Des inquiétudes ont été soulevées l’année dernière, notamment par l’ancien président américain Donald Trump, concernant un possible lien entre l’acétaminophène et les troubles neurodéveloppementaux. Ces affirmations ont provoqué une vive inquiétude chez les femmes enceintes et les familles concernées par l’autisme. Cependant, une nouvelle étude menée par des chercheurs de l’Université de Liverpool, et publiée dans le BMJ, apporte des éléments rassurants.

L’équipe de recherche a examiné les données de 40 études primaires – dont 37 études de cohorte prospectives, deux études cas-témoins et une étude écologique – ainsi que quatre méta-analyses, couvrant les recherches publiées au cours des dix dernières années jusqu’au 30 septembre 2025. Leur objectif était d’évaluer la qualité et la validité des preuves disponibles et de déterminer si une association existait entre l’utilisation d’acétaminophène (vendu sous le nom de paracétamol dans de nombreux pays) pendant la grossesse et le risque d’autisme ou de TDAH chez les enfants.

L’analyse a révélé que si certaines études suggéraient un lien possible, la plupart présentaient des biais potentiels ou des facteurs de confusion qui rendaient l’interprétation des résultats difficile. En particulier, sept des neuf revues systématiques analysées mettent en garde contre une interprétation hâtive des résultats, soulignant la nécessité de tenir compte de ces biais.

Les chercheurs ont constaté que l’association entre la consommation d’acétaminophène et les troubles neurodéveloppementaux tendait à disparaître lorsqu’ils prenaient en compte les facteurs familiaux partagés, tels que la santé mentale des parents et la prédisposition génétique. Une analyse plus poussée, portant sur des fratries, n’a pas confirmé l’augmentation du risque d’autisme (rapport de risque de 0,98, intervalle de confiance de 0,93 à 1,04) ou de TDAH (rapport de risque de 0,98, intervalle de confiance de 0,94 à 1,02 et 1,06, intervalle de confiance de 0,51 à 2,05).

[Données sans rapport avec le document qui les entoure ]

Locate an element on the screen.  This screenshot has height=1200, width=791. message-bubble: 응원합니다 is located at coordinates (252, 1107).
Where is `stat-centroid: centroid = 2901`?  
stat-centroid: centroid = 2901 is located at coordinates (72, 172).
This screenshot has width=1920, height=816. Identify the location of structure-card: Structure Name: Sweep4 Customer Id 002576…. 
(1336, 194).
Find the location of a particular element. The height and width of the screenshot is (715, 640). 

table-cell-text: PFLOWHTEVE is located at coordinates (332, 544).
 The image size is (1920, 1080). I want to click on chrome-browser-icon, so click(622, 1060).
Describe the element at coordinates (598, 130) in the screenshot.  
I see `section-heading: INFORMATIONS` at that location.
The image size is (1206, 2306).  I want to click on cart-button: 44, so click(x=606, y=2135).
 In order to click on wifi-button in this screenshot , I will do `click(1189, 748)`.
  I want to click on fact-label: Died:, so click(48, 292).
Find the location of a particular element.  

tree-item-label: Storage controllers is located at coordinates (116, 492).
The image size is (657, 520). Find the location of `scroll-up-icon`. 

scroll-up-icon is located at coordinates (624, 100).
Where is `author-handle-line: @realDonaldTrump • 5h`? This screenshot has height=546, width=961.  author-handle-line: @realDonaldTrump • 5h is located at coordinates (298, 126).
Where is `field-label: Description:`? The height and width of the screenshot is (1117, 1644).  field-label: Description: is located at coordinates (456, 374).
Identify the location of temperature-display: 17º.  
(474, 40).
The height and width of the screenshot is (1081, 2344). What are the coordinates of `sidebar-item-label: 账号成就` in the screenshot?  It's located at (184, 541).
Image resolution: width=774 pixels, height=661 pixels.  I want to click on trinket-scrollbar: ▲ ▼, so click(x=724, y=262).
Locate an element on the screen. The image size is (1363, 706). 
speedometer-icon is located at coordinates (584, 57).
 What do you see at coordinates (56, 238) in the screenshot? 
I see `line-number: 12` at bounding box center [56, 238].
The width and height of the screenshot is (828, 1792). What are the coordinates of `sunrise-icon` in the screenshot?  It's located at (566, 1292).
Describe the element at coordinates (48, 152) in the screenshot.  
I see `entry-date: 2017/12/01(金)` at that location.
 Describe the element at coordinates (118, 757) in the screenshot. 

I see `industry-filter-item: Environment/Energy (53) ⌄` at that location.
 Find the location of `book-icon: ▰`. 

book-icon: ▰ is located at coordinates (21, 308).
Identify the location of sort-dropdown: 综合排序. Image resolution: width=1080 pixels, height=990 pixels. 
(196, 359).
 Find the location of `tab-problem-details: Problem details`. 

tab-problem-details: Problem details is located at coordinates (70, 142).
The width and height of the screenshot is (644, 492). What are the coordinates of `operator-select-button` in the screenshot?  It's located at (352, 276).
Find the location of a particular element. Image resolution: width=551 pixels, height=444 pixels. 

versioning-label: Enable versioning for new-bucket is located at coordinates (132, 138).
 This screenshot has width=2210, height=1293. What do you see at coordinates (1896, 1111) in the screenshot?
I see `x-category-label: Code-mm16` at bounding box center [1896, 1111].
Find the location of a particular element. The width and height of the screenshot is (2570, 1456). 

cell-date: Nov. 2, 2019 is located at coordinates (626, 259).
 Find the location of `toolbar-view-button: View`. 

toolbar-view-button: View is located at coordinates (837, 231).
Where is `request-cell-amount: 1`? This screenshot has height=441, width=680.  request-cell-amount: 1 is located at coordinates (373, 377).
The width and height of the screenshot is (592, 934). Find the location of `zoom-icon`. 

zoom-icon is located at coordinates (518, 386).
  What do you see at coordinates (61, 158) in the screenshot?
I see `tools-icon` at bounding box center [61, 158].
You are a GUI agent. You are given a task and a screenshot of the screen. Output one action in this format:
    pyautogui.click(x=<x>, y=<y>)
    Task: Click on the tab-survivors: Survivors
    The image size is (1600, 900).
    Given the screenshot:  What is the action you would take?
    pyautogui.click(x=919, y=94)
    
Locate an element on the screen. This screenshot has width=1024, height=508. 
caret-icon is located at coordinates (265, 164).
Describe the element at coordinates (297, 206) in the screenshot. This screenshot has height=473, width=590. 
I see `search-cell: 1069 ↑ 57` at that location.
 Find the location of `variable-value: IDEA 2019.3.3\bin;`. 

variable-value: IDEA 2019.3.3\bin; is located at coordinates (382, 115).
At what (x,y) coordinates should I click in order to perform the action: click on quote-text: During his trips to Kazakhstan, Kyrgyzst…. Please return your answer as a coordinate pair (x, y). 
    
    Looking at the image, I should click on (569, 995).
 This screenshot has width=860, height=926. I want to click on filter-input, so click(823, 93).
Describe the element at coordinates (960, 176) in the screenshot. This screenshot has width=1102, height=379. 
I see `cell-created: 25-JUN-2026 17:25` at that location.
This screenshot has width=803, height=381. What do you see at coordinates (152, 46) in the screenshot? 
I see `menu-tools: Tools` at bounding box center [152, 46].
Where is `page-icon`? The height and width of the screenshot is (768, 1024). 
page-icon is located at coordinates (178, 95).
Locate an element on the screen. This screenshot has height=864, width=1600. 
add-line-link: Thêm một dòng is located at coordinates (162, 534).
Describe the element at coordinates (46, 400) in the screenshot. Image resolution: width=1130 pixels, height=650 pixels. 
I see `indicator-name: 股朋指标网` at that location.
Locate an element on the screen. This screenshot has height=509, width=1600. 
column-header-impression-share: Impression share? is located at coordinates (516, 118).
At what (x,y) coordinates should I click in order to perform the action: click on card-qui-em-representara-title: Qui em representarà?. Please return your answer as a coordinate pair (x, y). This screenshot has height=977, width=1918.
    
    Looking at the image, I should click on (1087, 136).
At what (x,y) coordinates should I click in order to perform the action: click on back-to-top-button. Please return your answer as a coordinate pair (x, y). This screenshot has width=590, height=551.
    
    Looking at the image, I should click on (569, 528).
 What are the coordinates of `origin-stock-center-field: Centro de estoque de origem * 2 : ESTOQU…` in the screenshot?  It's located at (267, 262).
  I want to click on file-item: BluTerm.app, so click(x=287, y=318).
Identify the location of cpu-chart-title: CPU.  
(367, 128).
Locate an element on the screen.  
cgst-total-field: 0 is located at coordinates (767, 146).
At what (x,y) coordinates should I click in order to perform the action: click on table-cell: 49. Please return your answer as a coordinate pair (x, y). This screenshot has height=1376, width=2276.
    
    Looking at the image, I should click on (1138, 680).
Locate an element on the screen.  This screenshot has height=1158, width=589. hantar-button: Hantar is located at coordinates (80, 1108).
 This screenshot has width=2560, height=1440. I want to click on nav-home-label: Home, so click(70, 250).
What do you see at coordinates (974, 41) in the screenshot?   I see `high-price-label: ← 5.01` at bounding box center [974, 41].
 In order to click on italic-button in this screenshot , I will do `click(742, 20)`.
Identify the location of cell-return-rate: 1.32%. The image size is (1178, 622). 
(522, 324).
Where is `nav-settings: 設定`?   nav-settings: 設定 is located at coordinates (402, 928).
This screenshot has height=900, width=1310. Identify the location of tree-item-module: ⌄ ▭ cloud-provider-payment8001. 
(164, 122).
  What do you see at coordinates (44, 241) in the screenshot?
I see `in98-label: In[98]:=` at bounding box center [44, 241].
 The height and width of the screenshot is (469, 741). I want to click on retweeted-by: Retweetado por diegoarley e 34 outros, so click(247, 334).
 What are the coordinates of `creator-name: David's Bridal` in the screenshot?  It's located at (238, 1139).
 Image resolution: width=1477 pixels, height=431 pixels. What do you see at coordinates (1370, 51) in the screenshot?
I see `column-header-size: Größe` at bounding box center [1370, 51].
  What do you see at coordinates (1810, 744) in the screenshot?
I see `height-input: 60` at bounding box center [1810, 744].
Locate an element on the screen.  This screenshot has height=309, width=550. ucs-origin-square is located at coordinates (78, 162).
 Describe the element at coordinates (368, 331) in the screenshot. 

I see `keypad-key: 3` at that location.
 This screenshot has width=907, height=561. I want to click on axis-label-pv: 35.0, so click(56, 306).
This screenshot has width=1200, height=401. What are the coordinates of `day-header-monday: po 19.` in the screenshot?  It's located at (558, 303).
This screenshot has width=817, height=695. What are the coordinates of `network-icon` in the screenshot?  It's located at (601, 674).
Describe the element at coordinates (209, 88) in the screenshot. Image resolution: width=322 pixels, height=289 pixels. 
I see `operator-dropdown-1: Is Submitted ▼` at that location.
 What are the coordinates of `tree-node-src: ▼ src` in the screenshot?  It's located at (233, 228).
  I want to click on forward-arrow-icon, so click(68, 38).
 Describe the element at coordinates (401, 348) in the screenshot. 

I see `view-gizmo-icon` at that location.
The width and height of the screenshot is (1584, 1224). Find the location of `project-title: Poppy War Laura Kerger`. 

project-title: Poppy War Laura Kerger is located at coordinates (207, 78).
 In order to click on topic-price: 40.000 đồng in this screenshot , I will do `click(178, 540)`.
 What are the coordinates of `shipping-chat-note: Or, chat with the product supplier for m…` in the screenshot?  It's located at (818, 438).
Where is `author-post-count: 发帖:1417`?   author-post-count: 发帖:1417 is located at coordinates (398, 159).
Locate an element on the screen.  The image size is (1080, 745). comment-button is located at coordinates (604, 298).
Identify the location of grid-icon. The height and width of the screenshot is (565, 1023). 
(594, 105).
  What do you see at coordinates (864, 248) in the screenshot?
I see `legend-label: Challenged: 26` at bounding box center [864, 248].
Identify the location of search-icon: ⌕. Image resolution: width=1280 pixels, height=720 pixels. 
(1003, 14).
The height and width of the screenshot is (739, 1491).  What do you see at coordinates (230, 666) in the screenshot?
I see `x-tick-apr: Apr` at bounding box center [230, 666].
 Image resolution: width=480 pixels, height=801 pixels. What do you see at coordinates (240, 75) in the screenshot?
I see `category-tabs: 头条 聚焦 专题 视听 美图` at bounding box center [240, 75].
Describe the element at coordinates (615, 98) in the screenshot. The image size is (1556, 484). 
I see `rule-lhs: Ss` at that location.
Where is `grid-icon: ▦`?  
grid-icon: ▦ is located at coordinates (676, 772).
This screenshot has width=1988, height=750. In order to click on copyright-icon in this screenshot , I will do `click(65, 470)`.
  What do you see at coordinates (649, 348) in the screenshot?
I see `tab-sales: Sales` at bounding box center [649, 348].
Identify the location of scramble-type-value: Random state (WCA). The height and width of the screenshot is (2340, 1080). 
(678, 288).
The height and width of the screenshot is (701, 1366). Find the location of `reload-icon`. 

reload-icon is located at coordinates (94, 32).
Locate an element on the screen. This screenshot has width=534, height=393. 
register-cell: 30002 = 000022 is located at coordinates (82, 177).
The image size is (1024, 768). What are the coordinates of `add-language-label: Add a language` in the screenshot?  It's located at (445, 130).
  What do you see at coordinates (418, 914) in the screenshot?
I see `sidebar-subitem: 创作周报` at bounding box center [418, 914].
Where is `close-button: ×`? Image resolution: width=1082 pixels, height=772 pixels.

« Cette disparition de l’association dans les analyses entre frères et sœurs suggère que des facteurs familiaux partagés, tels que la santé mentale des parents, la prédisposition génétique et le contexte socio-environnemental, expliquent en grande partie le risque observé », expliquent les auteurs de l’étude.

Ils soulignent également que peu d’études ont correctement évalué le risque de biais dans les essais non randomisés. De plus, aucune des revues systématiques analysées n’a utilisé les outils recommandés (ROBINS-E ou ROBINS-I) pour évaluer le risque de biais dans les études non randomisées.

Les chercheurs insistent sur le fait que les alternatives à l’acétaminophène, comme les anti-inflammatoires non stéroïdiens, peuvent avoir des effets négatifs sur le système vasculaire fœtal et entraîner des complications. De plus, la fièvre pendant la grossesse peut également avoir des conséquences néfastes. Ils recommandent donc aux femmes enceintes de continuer à utiliser l’acétaminophène pour traiter la douleur et la fièvre, en l’absence d’autres options plus sûres.

« Les données probantes actuelles sont insuffisantes pour lier définitivement l’exposition in utero au paracétamol à l’autisme et au TDAH pendant l’enfance. »

Chercheurs de l’Université de Liverpool

Les agences de réglementation, les professionnels de santé, les femmes enceintes et les familles concernées doivent être informés de la faible qualité des études existantes et de la probabilité que toute association positive observée soit due à des facteurs de confusion familiaux, concluent les chercheurs. Des études de meilleure qualité, prenant en compte ces facteurs, sont nécessaires pour mieux comprendre l’impact potentiel de l’exposition au paracétamol pendant la grossesse sur le développement neurologique de l’enfant.